COVID-19 increasing demand for career hackers
The FBI reported a 400% rise in cybercrime after COVID-19 was declared a pandemic and organisations are investing more in bug bounty programmes as a result. More than half of hackers (61%) have noticed an increase in available bug bounty programmes to participate in due to widespread remote working conditions related to the COVID-19.

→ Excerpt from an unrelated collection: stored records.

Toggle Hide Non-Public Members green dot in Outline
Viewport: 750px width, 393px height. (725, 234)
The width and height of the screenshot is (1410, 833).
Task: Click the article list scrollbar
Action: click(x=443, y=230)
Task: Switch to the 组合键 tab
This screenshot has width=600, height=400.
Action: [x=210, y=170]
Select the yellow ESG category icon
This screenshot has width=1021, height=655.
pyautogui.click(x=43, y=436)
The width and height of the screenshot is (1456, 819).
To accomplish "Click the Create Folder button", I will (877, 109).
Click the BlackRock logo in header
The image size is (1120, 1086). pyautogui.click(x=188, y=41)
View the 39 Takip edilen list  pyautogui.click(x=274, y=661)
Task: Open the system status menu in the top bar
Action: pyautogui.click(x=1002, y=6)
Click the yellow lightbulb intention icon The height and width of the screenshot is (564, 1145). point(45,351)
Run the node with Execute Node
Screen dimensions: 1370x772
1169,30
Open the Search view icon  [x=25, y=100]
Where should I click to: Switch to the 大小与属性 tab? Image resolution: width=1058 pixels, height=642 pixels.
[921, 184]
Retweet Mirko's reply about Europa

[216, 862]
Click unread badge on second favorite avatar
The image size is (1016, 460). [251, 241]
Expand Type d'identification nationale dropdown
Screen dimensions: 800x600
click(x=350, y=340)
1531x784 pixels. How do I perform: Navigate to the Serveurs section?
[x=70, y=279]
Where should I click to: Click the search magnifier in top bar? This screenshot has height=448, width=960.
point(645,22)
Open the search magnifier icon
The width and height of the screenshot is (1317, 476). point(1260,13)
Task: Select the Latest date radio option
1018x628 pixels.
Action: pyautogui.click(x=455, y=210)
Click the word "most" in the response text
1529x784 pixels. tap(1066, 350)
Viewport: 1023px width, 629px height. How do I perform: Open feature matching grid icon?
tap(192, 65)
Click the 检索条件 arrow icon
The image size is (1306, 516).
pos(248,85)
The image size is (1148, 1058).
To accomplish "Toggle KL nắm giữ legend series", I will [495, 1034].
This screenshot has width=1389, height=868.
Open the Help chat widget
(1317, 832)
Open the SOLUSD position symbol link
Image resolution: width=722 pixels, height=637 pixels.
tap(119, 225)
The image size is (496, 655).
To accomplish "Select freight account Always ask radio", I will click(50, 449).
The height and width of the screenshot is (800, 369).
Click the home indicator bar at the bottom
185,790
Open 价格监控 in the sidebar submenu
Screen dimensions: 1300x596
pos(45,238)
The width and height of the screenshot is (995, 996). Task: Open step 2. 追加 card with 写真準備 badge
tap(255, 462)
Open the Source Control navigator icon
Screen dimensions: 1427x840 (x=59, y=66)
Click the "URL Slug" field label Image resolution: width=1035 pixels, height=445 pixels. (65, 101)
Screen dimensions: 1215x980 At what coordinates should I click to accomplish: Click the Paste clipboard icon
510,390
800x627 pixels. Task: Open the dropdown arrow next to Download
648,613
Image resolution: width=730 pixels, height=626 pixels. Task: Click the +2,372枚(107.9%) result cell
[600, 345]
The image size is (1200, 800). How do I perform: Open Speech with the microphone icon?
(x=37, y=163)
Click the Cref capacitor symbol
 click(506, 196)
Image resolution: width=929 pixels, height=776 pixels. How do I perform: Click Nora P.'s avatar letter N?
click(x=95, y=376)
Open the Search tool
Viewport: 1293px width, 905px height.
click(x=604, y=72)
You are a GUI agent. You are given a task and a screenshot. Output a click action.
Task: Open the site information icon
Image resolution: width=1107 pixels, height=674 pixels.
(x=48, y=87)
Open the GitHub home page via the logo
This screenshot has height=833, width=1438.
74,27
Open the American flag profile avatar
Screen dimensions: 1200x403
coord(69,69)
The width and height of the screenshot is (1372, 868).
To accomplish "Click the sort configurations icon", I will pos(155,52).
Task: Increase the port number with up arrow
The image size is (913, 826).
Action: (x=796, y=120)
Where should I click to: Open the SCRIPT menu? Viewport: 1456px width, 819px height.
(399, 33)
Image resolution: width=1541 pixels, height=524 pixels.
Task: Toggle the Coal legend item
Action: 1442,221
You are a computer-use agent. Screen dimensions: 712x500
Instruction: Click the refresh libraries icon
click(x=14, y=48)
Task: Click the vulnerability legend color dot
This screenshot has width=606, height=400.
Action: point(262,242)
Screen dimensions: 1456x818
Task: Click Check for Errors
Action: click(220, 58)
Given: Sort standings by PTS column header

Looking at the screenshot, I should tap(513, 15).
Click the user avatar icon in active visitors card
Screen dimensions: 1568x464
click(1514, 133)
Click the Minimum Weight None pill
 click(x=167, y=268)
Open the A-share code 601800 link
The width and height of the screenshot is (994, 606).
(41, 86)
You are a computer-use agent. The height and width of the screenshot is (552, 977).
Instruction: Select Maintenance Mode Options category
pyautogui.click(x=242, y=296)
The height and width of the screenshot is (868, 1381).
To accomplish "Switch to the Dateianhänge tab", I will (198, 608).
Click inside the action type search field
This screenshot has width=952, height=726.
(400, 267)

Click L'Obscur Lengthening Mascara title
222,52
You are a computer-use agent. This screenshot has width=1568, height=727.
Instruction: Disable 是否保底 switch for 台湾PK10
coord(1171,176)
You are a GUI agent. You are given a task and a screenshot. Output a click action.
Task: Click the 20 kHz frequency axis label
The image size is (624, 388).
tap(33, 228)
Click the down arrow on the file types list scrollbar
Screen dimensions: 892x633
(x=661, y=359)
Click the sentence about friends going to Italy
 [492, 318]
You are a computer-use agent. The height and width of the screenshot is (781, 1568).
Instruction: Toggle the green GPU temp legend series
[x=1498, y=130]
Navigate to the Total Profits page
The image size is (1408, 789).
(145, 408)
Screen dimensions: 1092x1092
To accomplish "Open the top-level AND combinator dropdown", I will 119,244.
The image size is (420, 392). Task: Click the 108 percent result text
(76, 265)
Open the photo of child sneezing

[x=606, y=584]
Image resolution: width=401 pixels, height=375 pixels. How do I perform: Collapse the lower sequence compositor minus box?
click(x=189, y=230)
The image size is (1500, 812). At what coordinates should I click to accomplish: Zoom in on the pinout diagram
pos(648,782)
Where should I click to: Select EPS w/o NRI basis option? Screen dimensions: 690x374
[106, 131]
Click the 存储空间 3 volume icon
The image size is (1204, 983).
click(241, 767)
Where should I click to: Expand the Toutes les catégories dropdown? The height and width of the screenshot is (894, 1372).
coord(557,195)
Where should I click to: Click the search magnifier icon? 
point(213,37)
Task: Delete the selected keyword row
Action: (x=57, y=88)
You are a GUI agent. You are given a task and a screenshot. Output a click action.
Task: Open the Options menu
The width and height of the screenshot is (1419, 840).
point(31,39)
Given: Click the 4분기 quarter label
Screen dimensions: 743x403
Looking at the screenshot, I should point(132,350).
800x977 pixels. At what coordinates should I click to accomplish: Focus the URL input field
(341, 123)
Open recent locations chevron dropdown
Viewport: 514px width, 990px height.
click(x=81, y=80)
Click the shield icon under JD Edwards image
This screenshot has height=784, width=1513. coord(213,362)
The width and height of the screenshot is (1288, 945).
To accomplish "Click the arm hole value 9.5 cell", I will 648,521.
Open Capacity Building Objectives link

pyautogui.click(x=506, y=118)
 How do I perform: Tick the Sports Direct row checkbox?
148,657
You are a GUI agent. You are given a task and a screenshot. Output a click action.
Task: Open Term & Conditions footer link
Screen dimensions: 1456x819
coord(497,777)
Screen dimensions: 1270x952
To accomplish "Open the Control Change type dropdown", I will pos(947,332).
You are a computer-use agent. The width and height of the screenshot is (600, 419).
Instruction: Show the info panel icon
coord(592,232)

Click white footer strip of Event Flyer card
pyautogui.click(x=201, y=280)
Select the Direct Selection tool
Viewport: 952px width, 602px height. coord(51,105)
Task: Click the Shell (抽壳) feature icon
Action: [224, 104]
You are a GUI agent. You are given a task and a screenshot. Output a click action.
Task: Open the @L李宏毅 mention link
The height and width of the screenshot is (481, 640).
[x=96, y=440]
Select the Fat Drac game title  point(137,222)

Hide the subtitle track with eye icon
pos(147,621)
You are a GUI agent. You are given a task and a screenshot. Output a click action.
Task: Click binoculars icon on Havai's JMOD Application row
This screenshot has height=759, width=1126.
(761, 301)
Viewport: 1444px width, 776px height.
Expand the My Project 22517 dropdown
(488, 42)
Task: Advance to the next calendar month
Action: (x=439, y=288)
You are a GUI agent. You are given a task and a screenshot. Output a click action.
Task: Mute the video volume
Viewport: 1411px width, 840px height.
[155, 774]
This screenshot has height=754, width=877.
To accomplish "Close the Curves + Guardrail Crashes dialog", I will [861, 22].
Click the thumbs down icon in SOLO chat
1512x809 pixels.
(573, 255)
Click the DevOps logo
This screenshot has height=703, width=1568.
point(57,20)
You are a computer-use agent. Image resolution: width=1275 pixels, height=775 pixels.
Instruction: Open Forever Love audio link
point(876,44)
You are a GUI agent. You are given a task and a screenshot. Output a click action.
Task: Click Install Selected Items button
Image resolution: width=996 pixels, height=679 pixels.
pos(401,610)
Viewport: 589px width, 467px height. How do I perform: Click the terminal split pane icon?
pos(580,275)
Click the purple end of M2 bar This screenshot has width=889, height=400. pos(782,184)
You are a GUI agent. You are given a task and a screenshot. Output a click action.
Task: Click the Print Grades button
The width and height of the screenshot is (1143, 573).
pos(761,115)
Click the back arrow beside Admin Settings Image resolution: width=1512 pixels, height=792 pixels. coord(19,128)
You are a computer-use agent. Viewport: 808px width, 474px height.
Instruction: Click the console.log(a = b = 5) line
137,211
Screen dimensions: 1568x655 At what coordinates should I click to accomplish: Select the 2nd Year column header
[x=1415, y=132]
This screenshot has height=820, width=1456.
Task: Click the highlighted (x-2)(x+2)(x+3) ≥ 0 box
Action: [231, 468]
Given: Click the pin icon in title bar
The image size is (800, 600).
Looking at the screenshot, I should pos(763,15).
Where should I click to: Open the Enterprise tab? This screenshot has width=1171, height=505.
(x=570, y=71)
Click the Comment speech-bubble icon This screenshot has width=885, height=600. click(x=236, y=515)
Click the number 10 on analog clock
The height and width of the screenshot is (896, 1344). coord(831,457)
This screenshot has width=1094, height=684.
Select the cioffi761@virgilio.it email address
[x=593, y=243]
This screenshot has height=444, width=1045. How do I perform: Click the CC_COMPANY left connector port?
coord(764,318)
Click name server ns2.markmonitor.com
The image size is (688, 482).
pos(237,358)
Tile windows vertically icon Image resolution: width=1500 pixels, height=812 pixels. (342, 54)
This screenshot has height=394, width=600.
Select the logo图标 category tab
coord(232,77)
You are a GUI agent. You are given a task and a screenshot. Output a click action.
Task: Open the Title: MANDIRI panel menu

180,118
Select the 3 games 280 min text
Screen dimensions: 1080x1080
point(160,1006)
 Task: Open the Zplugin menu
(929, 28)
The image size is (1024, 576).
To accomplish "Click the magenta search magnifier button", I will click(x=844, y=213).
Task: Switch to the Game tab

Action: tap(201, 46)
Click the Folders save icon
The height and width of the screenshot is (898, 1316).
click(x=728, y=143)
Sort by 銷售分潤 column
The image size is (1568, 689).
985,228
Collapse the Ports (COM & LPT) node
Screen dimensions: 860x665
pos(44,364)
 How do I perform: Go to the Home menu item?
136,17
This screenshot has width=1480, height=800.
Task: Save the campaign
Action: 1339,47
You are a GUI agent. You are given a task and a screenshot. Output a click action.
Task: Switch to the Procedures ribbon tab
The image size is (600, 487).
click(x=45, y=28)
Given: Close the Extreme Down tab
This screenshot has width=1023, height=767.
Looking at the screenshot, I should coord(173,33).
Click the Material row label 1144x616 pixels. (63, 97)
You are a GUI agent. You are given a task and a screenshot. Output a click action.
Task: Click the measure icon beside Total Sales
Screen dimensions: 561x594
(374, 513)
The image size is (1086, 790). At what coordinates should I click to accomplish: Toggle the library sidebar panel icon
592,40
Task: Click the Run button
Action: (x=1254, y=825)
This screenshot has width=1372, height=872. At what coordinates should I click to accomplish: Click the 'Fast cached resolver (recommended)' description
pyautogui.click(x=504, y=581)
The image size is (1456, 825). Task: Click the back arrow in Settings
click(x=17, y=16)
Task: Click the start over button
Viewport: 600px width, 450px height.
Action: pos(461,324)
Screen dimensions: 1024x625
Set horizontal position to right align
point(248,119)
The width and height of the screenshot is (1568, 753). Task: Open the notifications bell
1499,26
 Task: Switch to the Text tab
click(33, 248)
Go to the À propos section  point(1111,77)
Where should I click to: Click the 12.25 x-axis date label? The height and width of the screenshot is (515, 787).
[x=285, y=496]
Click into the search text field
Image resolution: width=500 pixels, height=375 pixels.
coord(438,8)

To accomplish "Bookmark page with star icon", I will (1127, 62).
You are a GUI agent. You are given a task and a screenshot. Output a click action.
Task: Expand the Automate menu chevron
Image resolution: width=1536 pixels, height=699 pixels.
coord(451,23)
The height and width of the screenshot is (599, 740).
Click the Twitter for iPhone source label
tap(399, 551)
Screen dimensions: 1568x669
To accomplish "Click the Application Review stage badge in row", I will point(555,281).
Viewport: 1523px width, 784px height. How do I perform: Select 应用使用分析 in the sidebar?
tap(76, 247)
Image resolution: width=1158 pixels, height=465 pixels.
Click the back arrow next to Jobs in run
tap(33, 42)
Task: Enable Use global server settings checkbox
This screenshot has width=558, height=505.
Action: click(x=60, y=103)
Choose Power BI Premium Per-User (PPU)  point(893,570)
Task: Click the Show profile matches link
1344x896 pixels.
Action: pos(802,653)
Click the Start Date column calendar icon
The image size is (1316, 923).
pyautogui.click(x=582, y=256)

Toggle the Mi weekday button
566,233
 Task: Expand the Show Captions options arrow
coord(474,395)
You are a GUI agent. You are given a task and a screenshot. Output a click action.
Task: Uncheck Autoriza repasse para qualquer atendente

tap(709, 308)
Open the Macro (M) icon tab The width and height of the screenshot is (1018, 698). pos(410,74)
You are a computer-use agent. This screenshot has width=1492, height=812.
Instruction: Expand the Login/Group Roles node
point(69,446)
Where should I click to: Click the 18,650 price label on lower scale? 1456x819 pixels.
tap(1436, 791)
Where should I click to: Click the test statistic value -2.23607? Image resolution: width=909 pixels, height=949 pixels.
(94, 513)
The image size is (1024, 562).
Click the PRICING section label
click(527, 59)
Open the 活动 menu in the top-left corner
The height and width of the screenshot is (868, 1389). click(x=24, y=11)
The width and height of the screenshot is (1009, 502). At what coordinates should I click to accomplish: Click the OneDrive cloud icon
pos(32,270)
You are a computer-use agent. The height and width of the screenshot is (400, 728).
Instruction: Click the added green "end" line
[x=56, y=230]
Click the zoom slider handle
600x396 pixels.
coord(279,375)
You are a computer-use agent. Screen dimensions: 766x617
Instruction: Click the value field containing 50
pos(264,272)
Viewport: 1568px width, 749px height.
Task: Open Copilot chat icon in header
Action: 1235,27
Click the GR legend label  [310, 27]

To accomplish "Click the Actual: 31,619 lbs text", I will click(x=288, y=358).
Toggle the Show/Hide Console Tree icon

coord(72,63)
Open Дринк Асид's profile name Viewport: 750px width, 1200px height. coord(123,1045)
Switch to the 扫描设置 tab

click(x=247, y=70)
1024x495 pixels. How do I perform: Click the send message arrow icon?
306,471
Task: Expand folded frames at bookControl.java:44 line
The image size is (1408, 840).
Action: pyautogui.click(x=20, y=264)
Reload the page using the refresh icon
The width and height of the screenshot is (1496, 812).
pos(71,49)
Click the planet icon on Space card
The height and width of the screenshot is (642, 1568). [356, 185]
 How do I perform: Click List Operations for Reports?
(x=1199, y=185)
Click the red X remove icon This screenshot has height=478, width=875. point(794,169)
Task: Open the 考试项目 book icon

“We are in unprecedented territory and COVID-19 has forced many businesses to accelerate digital transformation efforts,” said Ashish Gupta, CEO and president of Bugcrowd. “The rush to digitise businesses can create serious lapses in security and organisations are turning to bug bounty programmes to proactively safeguard new products and applications against vulnerabilities.”
Like the larger security industry, career hackers also noted concerns about COVID-related fraud. Nearly half of hackers (48%) believe the healthcare industry is the most vulnerable to cybercrime during the unfolding crisis, followed by education and community support (17%) and government and military (16%).
Additionally, as the government faces the potential impact of COVID-19 on the upcoming 2020 US Presidential election, 72% of hackers independently reported that they do not trust alternative polling methods, like electronic polling or mail-in ballots.